Exercise description:
Starting at the line where "Task: Go to Guardian breadcrumb root" occurs, reproduce each line through the end of the entries below exactly. Omit every picture.
#####
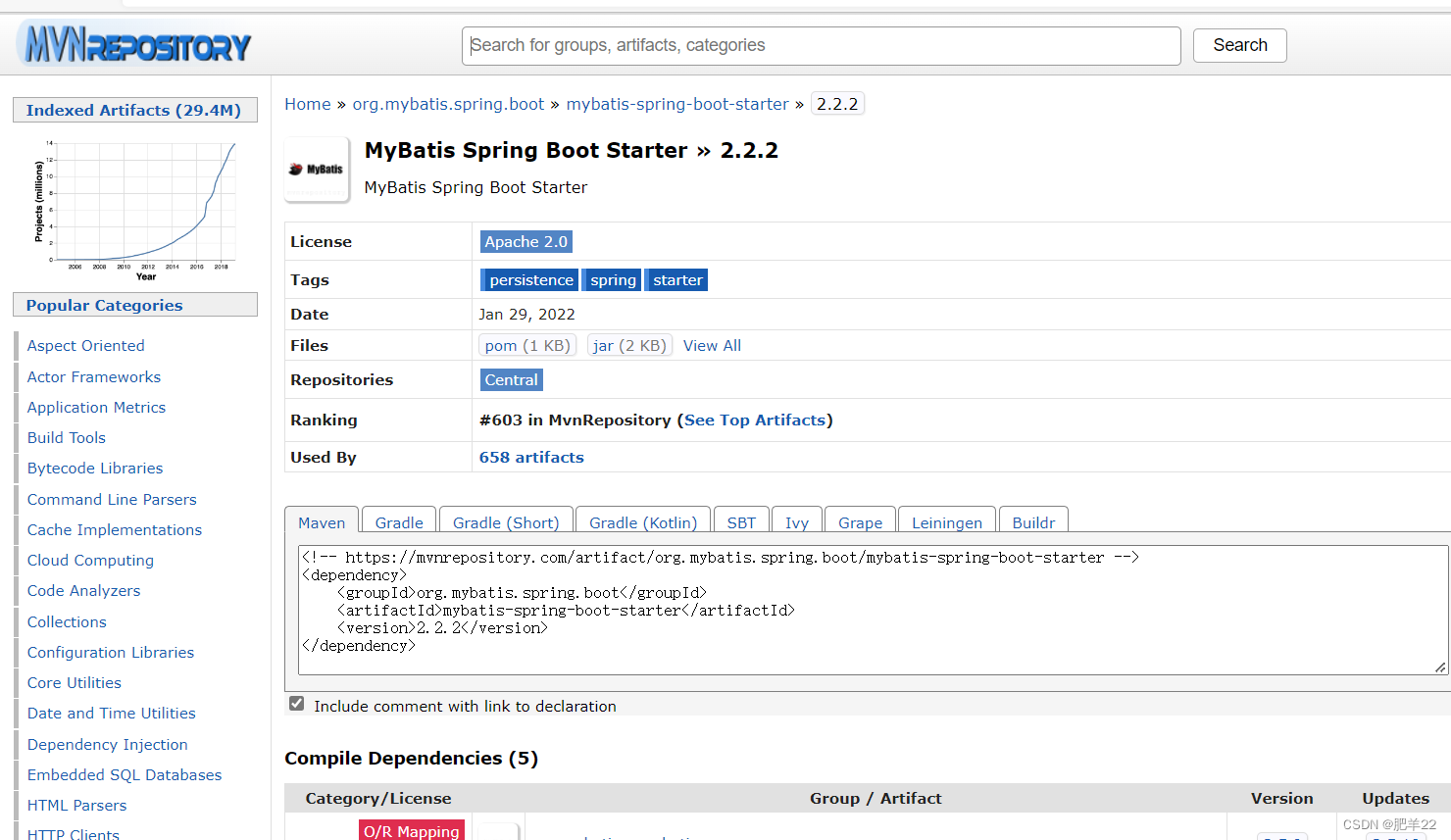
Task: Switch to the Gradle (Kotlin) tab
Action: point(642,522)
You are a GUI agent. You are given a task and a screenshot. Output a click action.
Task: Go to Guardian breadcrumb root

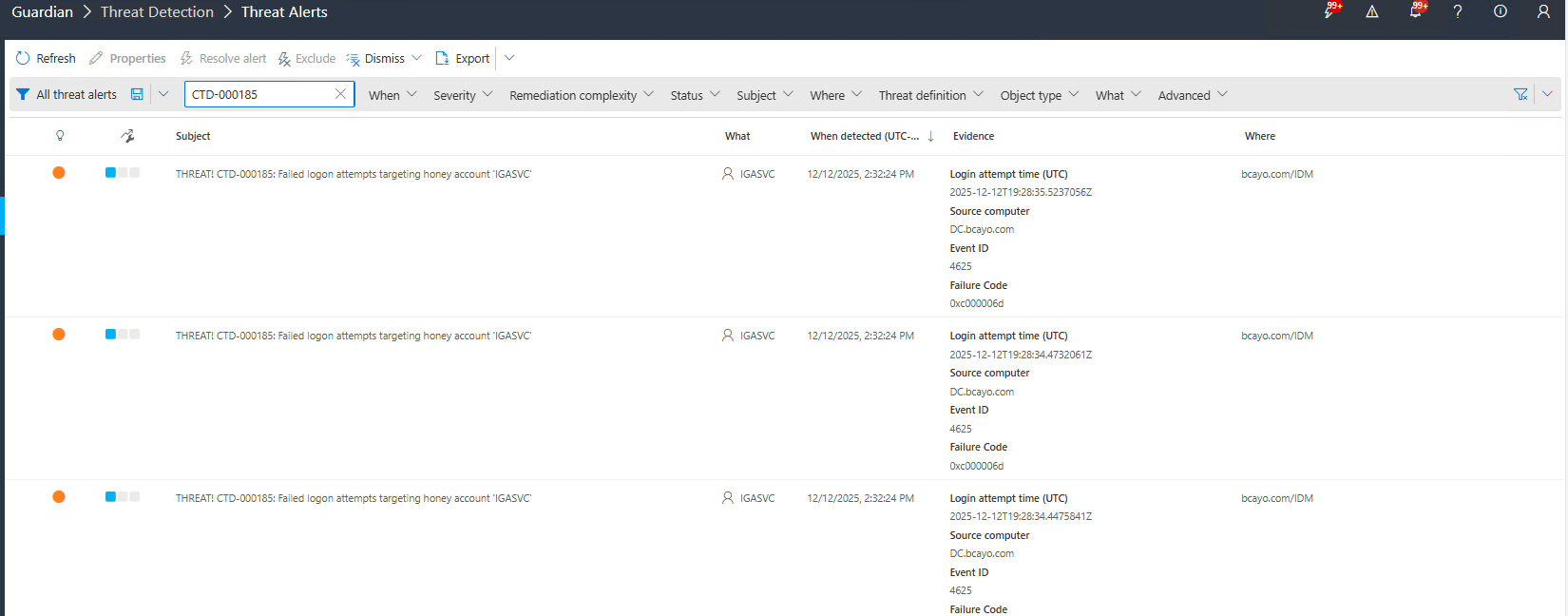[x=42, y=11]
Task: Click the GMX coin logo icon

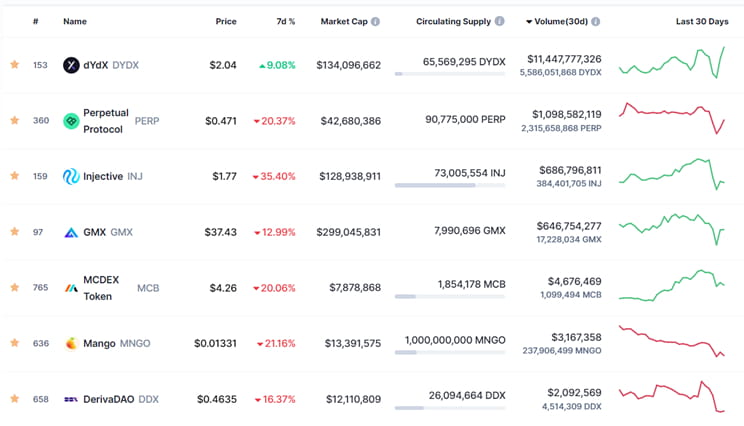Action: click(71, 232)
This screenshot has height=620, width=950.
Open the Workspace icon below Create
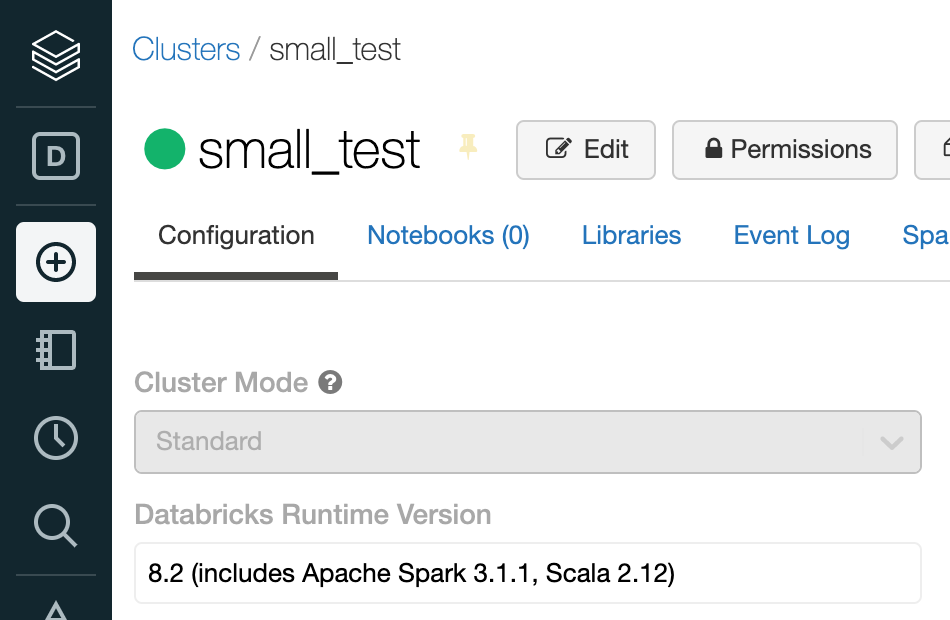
#####
Response area:
Task: Go to Guardian breadcrumb root

[x=42, y=11]
Task: Click the GMX coin logo icon

Action: click(71, 232)
This screenshot has height=620, width=950.
Open the Workspace icon below Create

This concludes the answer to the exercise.